3. Education. (I am a lifelong learner and even though sometimes I think I am an idiot for the student loans – nevertheless I persist. I want the letters behind my name – I want to be the young mom/wife who defied the odds and didn’t become a statistic, so I continue. I am a good student, with an excellent GPA, and I am not letting anything except a family crisis interrupt that).
Sometimes it is completely OK to say – Thank you… but this is not right for me. It is OK to stand up for yourself and respectfully (key word) challenge the status quo. Women need to hear this, especially. You are not required to simply ‘fall in line’. Be grateful for opportunities, but do not feel as though you must professionally conform if it does not suit you. You can respectfully thank someone for their time, be sad it didn’t work out, but be OK with admitting that even though this worked out for other people – it does not work out for you. <— this part… I struggle with… If other people do the thing just fine, why can’t I do ‘the thing’? In my heart it feels like it means I am a failure, I am less-than, everyone else is better, I am the odd-man-out. But – maybe it just means that I am the one with different priorities?
Things I am grateful for…
- A division that prioritizes training above all else.

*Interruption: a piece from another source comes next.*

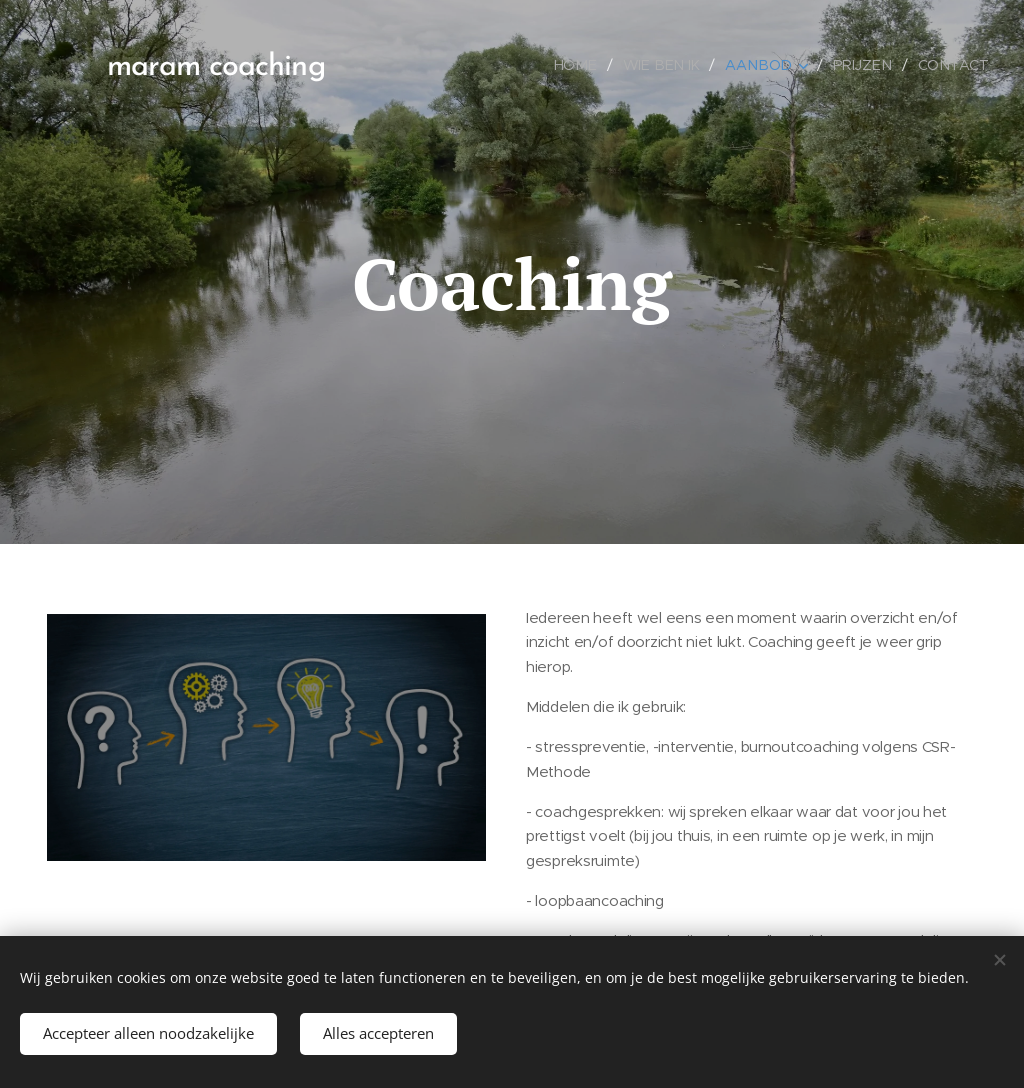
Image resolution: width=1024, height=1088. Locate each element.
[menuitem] (589, 65)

- Leadership teams that get me the help/training I need if I feel as though I am lacking in it.
- Boss, husband, friends, family who remind you that you are not a failure and that sometimes things just don’t work out and it has nothing to do with your abilities or who you are as a person. Its like a puzzle and we are all pieces that don’t fit into all puzzles.
So, I took a risk and “failed” so to speak… Chose that this was absolutely not the right move for me; leaves you feeling like a rudderless boat – without direction. Sadly, it also makes you feel as though you shouldn’t take risks, that the scary jumps you’ve taken haven’t been worth it and that maybe you should go back to playing it safe. I tend to play it safe. I need to accept that sometimes I will take risks and that they don’t live up to my hopes and dreams and that I simply need to change course – as opposed to letting it turn into a catastrophic, personal, existential crises.
I realize that I write all of this – it sounds great on paper – but that I likely won’t take the advice just yet. We grow and we learn but sometimes old habits die hard. Always grow – always learn… even if the risks lead to “failure” – you learn something from each of them; focus on the thing you learn.